• REQUIRED ACTION
For this exercise, write out only the lines of the entries below from the one with "Where should I click to: Increase zoom" up to and including the one with "Screen dimensions: 1544x784", exactly as they are. Pictures stay out.

[Stored records]
Content starts
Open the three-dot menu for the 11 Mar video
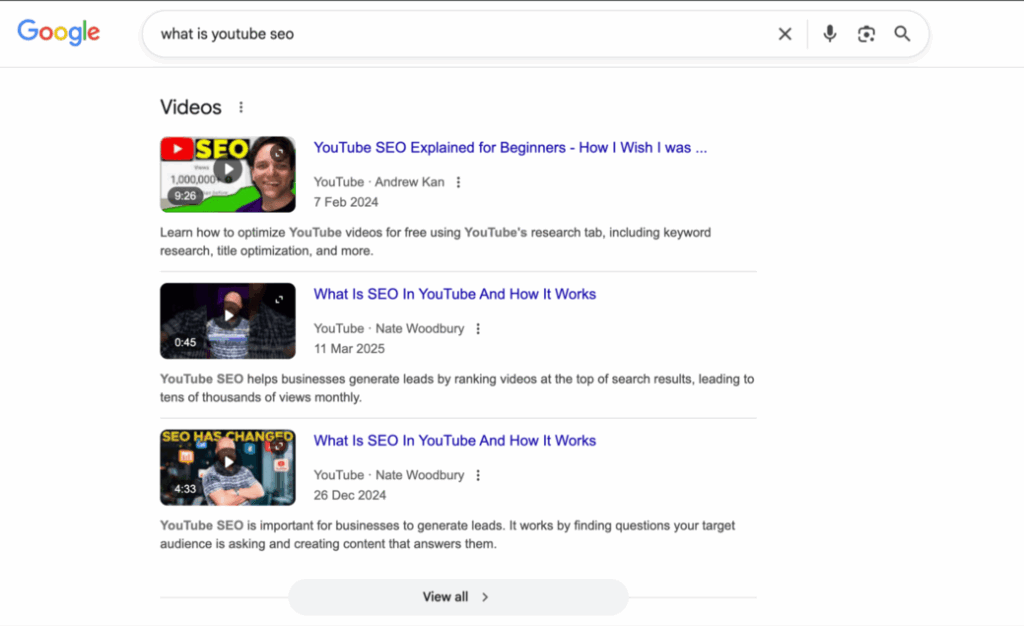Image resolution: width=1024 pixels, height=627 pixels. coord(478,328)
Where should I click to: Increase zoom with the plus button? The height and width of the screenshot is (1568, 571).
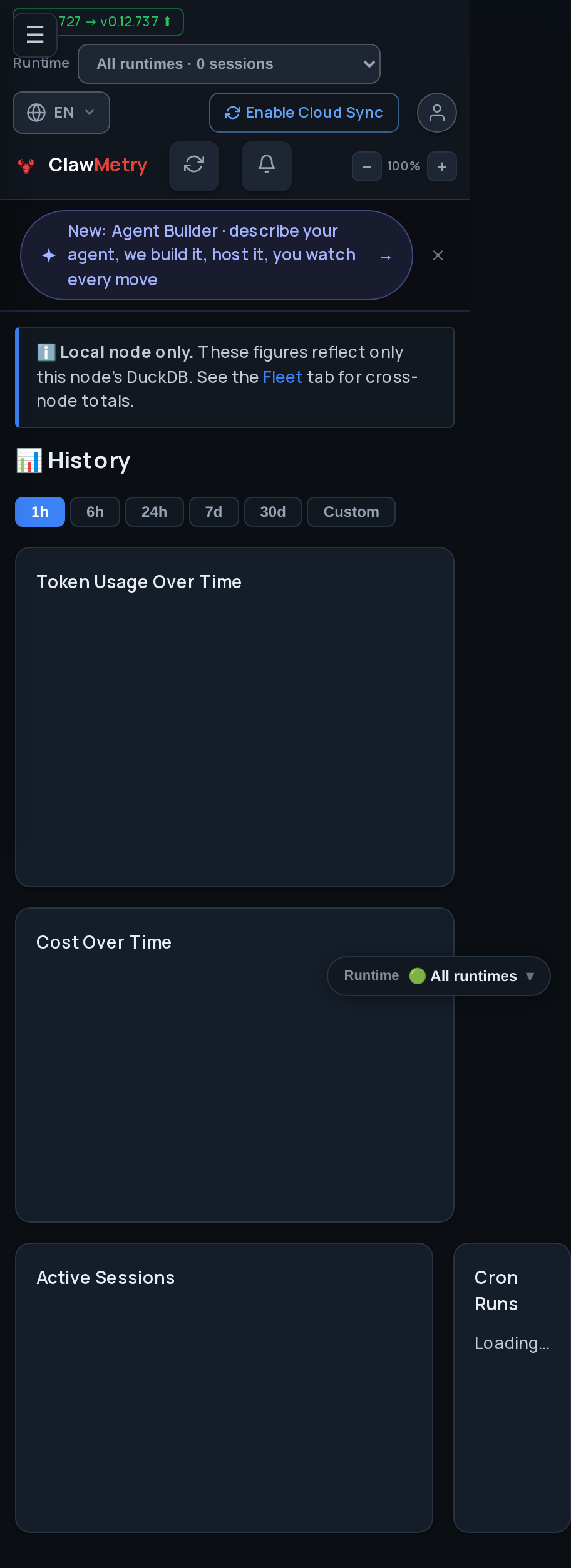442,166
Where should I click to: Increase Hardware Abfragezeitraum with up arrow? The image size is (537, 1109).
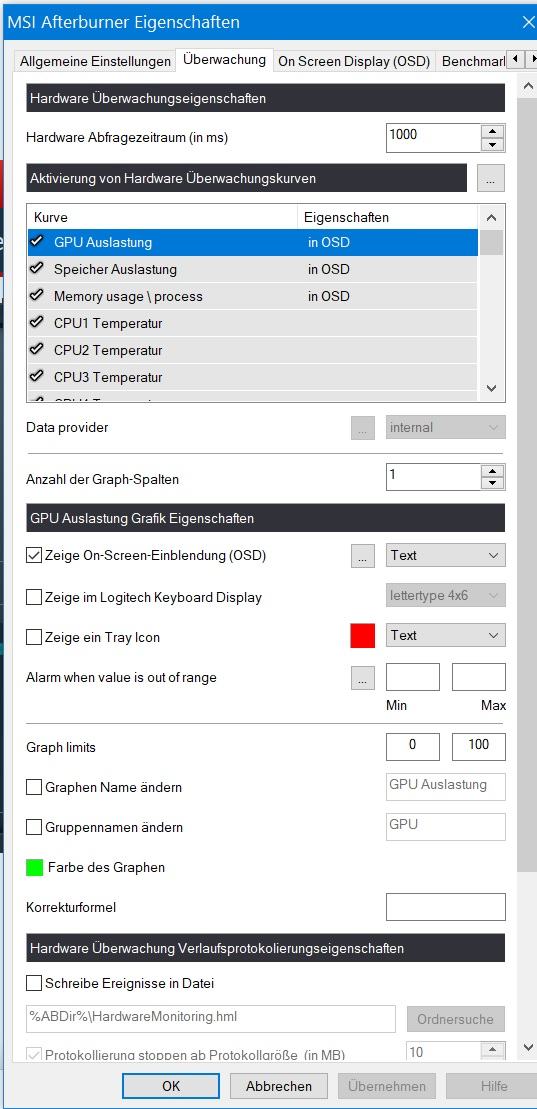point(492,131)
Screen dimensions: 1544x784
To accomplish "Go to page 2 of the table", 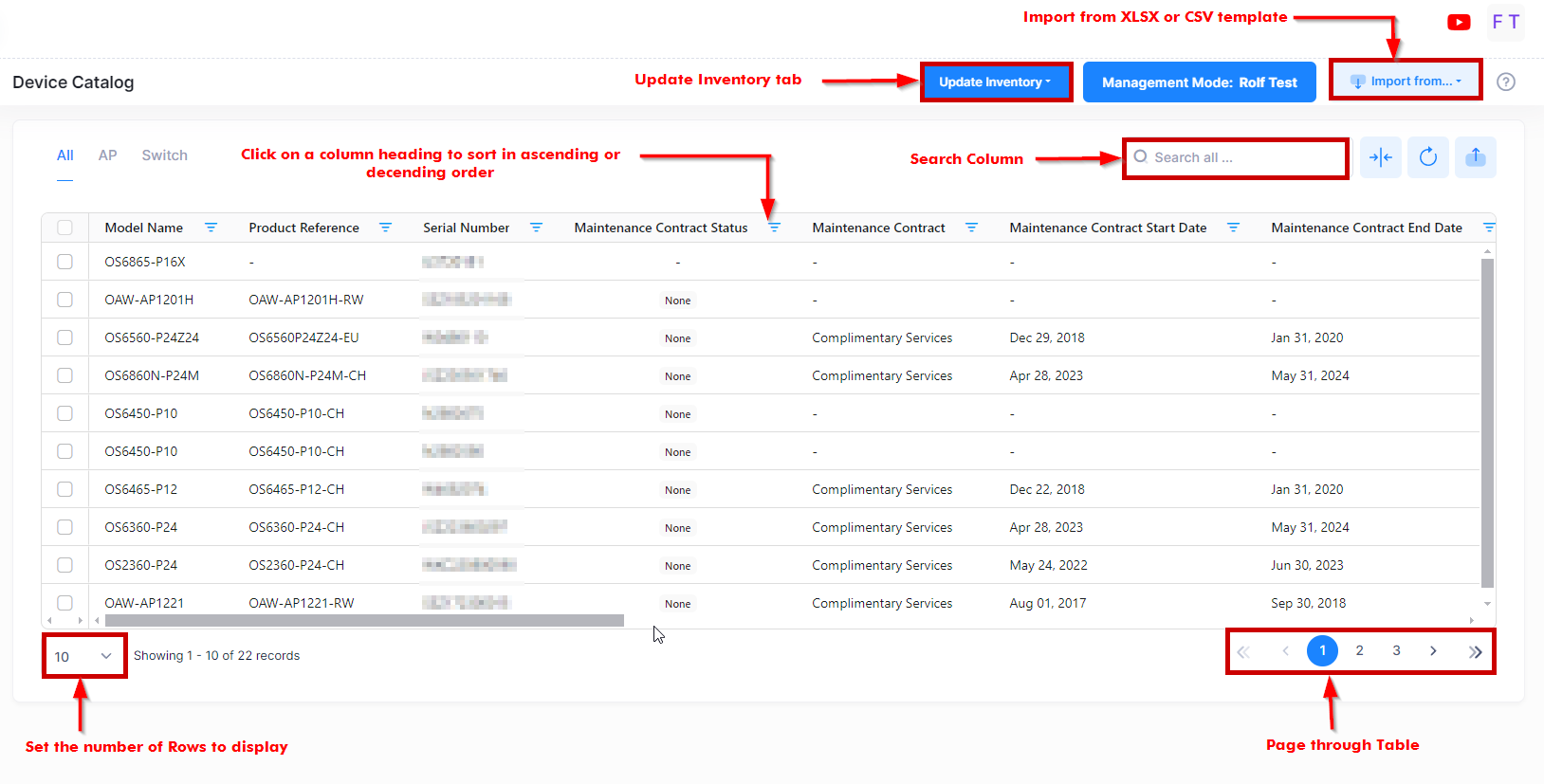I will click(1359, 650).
Content ends
• WRITTEN ANSWER
Where should I click to: Increase zoom with the plus button? The height and width of the screenshot is (1568, 571).
442,166
Where should I click to: Increase Hardware Abfragezeitraum with up arrow? The image size is (537, 1109).
point(492,131)
Screen dimensions: 1544x784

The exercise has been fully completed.